Mme Cosachov assume avoir été "en faveur d'une hospitalisation à domicile" pour Maradona. C'était, a-t-elle plaidé, "une option intermédiaire" entre un établissement de soins, la "meilleure option thérapeutique" mais qu'aurait refusée Maradona, et un retour chez lui, que les médecins excluaient, pour sa convalescence après une opération pour un hématome à la tête, début novembre 2020. Mais la psychiatre a pointé du doigt le prestataire privé de soins, Swiss Medical, auquel avait été externalisé le cadre de cette convalescence à domicile, qui allait être "sérieuse".
C'est là, dans une résidence louée pour l'occasion à Tigre (nord de Buenos Aires), que Maradona est mort à 60 ans, le 25 novembre 2020, d'une crise cardiorespiratoire couplée à un oedème pulmonaire, seul sur son lit.
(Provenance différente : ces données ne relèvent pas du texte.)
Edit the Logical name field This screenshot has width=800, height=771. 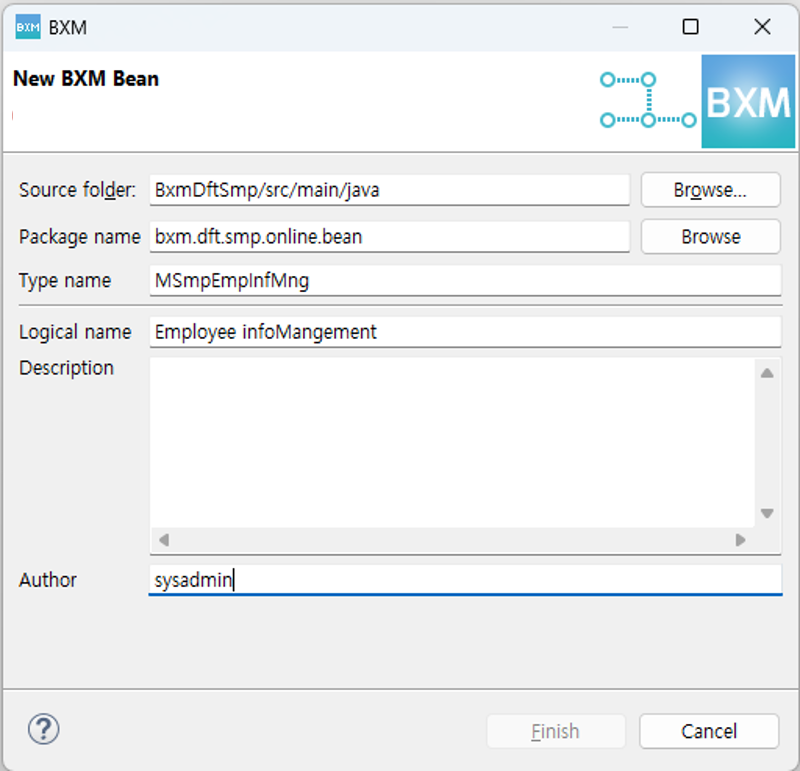pyautogui.click(x=464, y=332)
Après, selon des témoignages de médecins-légistes au procès, plusieurs heures d'agonie.
"Le service fourni (par Swiss Medical) consiste en des soins à domicile", non pas une hospitalisation à domicile, a rétorqué à la barre Mariana Flichman, ex-médecin légiste de Swiss Medical qui a rédigé l'acte de transfert depuis la clinique, co-signé par la famille Maradona.
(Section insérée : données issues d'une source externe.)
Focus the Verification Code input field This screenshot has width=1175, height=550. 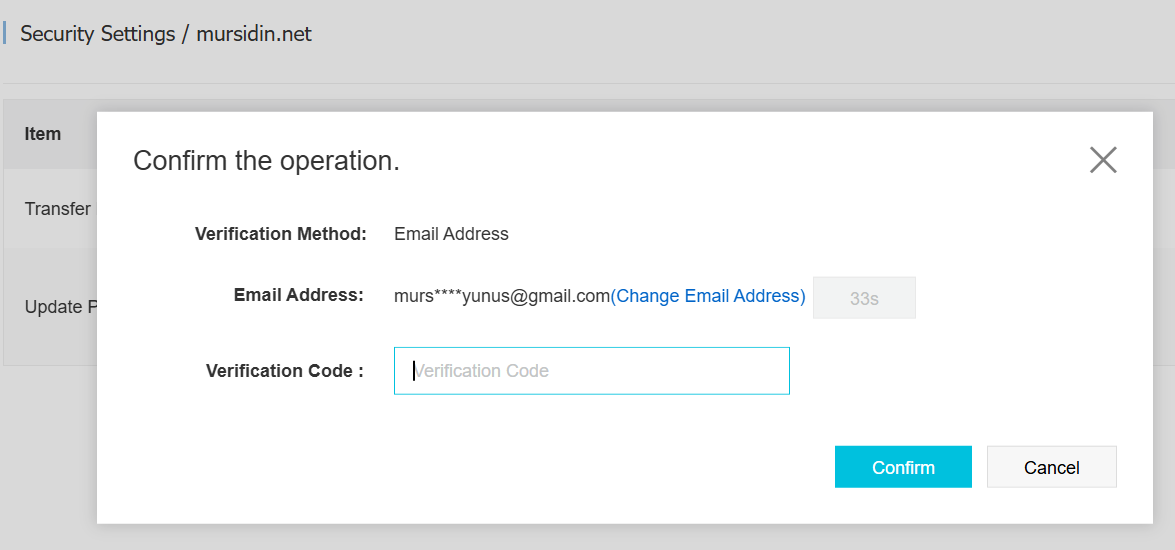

Cet acte, produit jeudi à l'audience, stipulait que "le suivi médical reste à charge de l'équipe médicale traitante et des professionnels choisis par le patient et sa famille, extérieurs à Swiss Medical". Il revenait par contre au prestataire de fournir, "en fonction de l'évolution ultérieure de DM (Diego Maradona), l'accompagnement correspondant aux besoins exigés par le tableau clinique". "J'ai fait confiance au fait que tous savaient ce qu'ils signaient", a insisté jeudi Mariana Flichman, renvoyant la balle dans le camp de la famille et de l'entourage médical.
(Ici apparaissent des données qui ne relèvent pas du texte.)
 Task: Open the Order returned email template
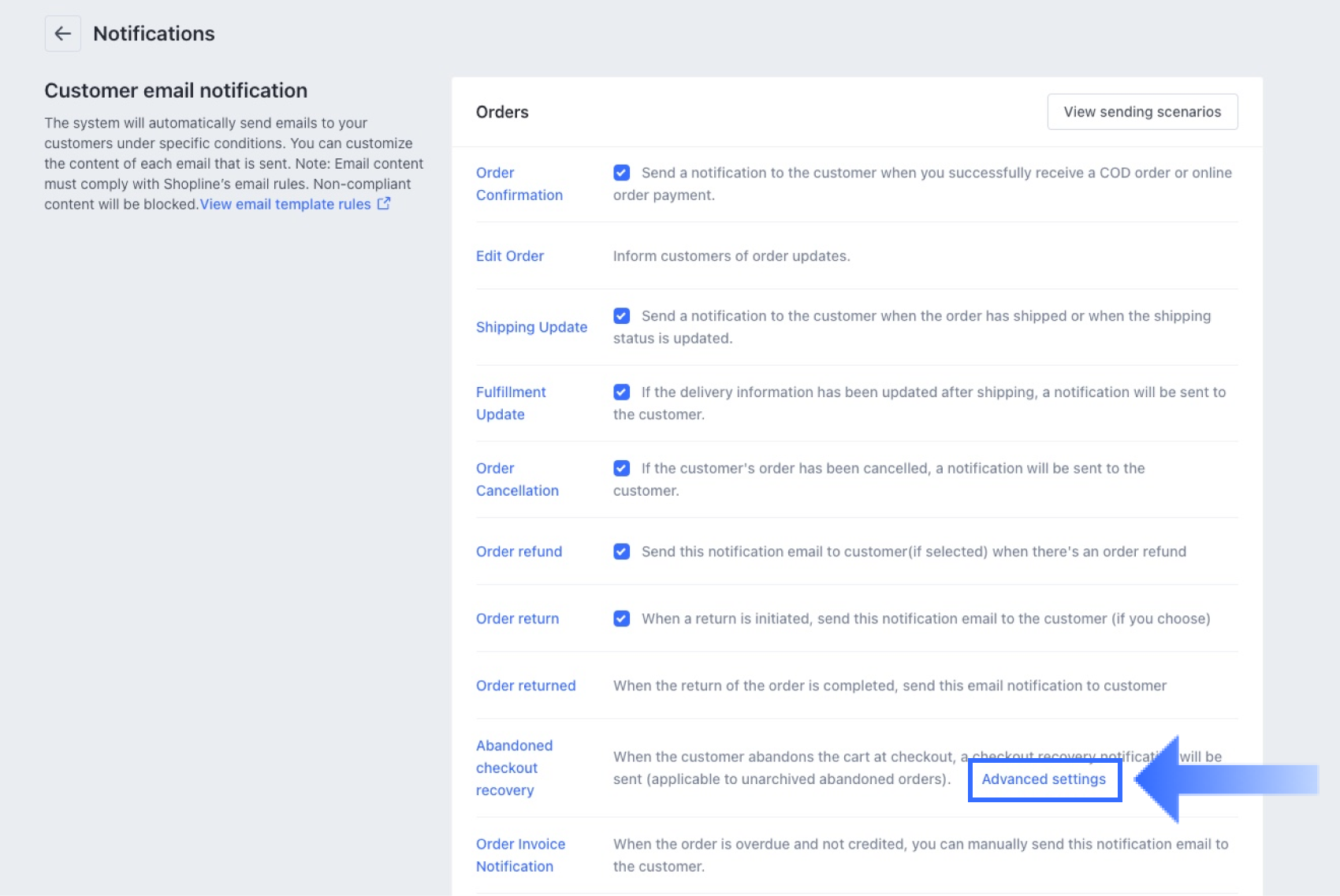coord(525,686)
Dont plusieurs accusés d'aujourd'hui, en premier lieu Agustina Cosachov et Leopoldo Luque, alors médecin de confiance de la star. Les accusés nient toute responsabilité dans le décès de Maradona. Ils encourent entre 8 et 25 ans de prison. Le procès, à raison de deux audiences hebdomadaires, doit se poursuivre jusqu'en juillet.